EXERCISE AIM | Reproduce word for word the part of the listing that opens with the line containing "Viewport: 618px width, 829px height." and closes with the line containing "coord(392,530)", including both of those lines. Leave the pictures out.

DATA TO PROCESS |

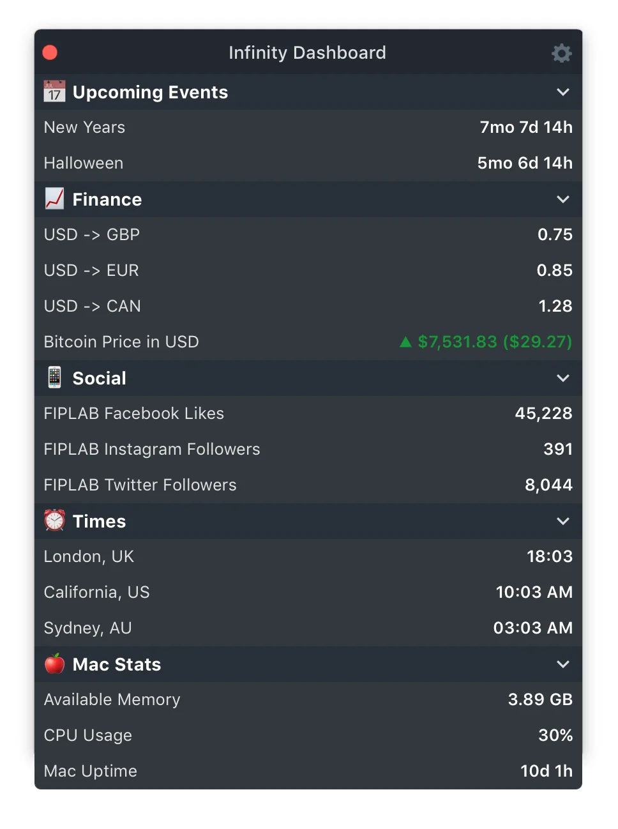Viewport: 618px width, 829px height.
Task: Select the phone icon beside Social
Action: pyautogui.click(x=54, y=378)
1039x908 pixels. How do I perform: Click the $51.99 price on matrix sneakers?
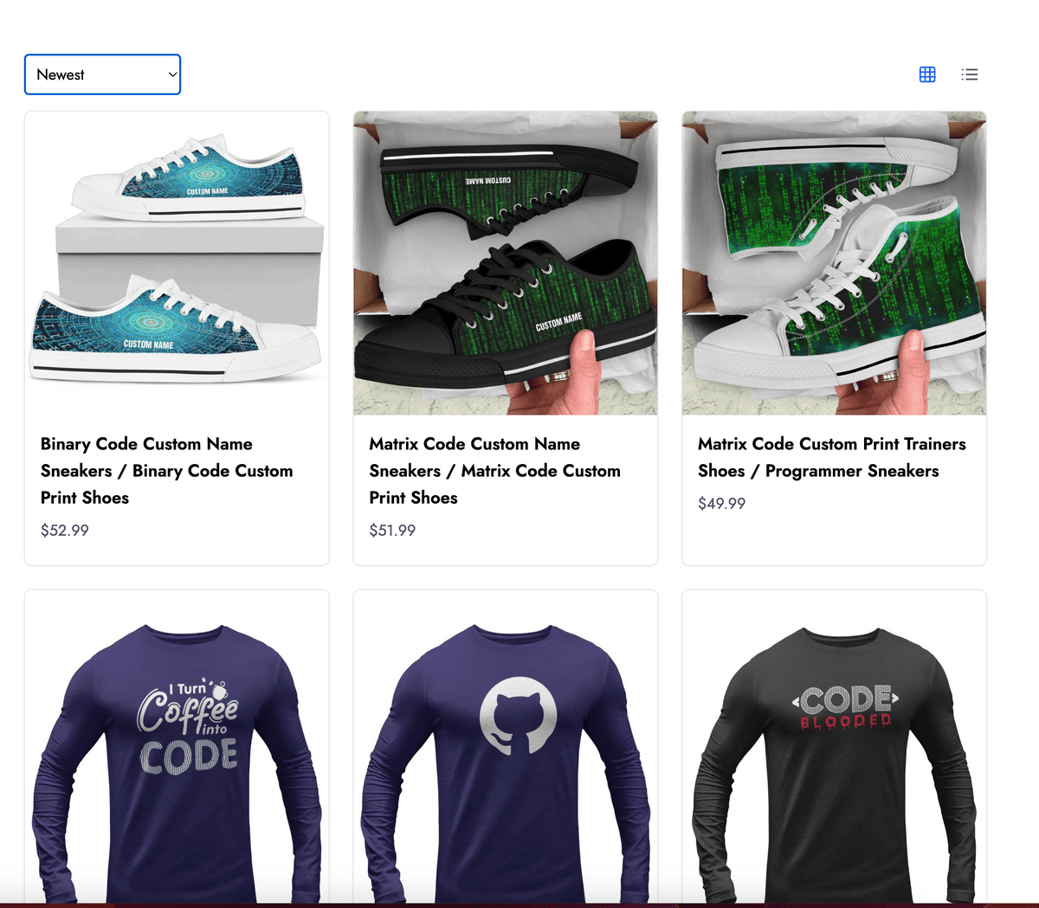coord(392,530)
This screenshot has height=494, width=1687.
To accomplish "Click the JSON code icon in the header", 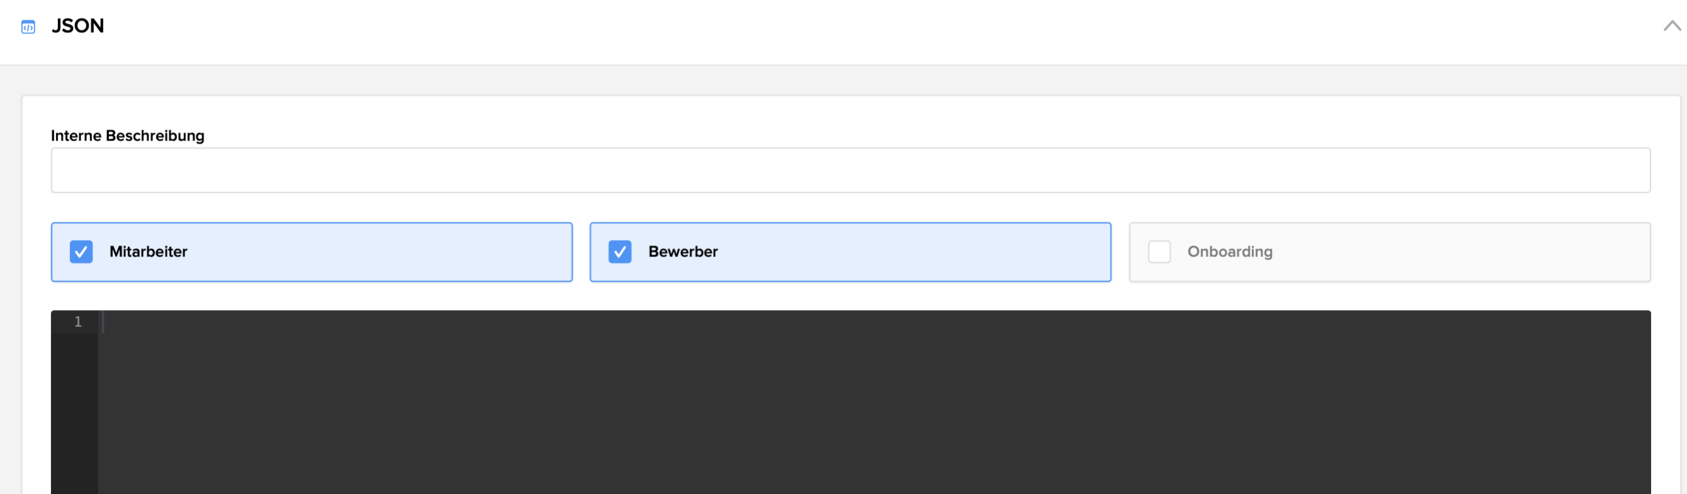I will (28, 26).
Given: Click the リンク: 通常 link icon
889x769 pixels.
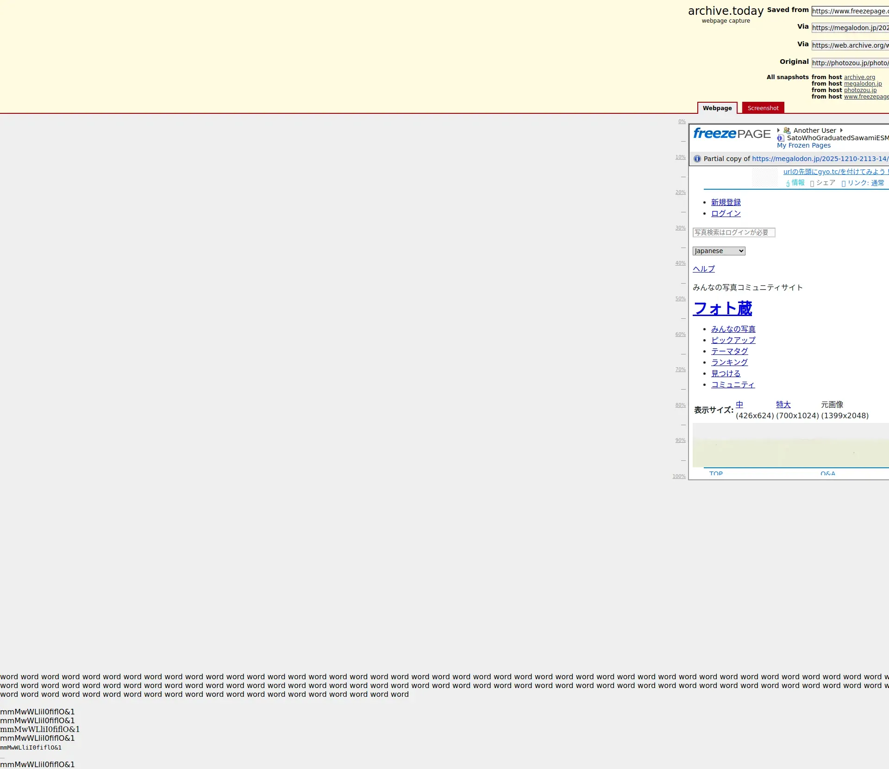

...

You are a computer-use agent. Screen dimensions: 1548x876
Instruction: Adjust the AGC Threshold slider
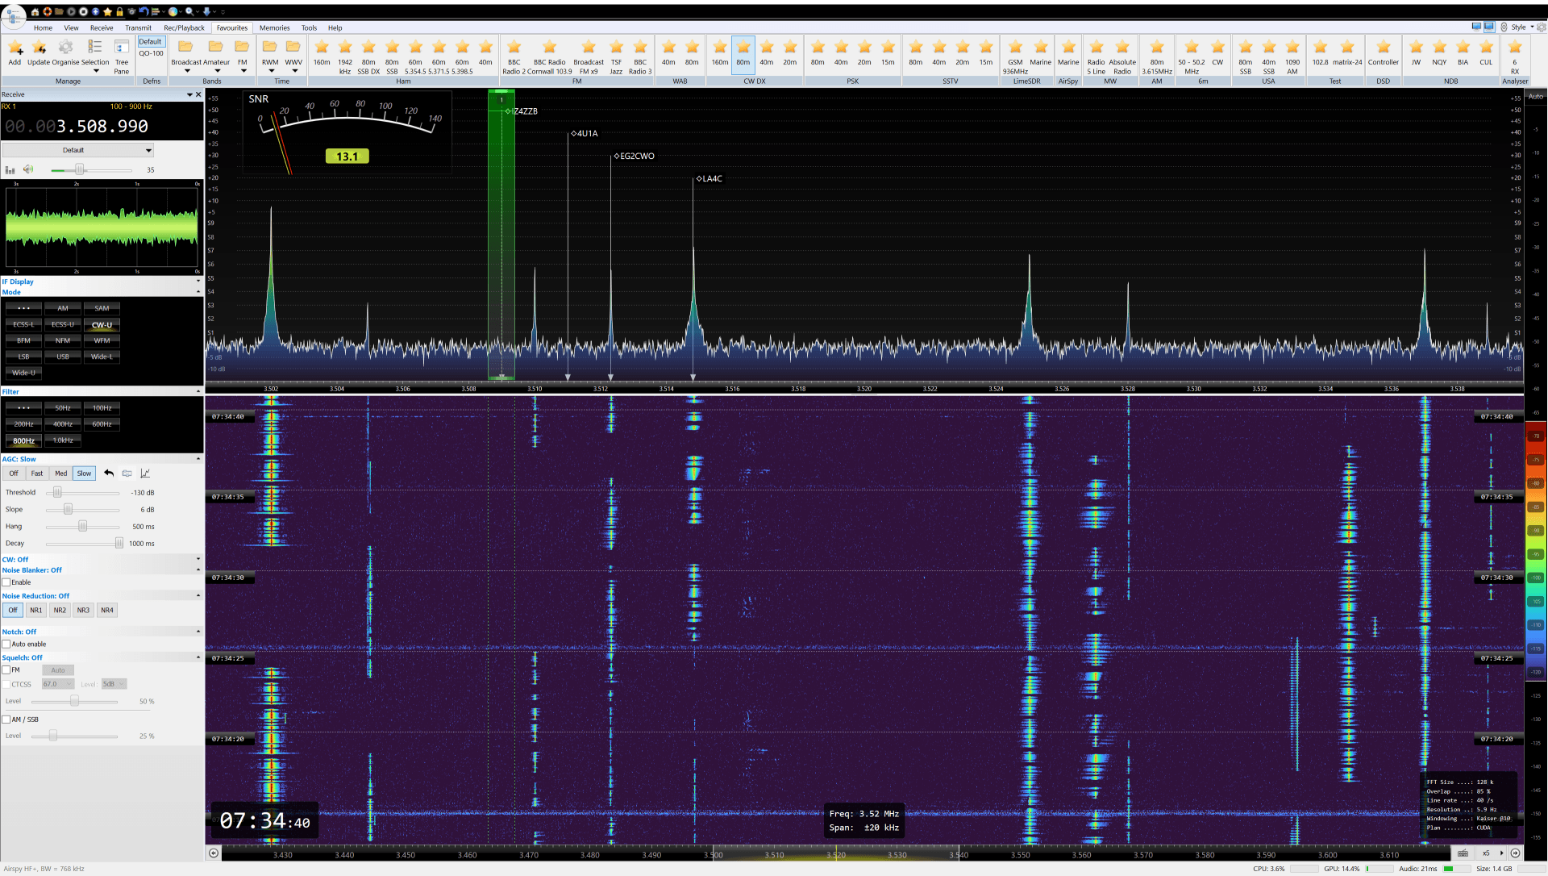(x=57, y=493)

SOLUTION TO THIS TASK |
Viewport: 618px width, 829px height.
Task: Select the phone icon beside Social
Action: pyautogui.click(x=54, y=378)
1039x908 pixels. How do I perform: Click the $51.99 price on matrix sneakers?
coord(392,530)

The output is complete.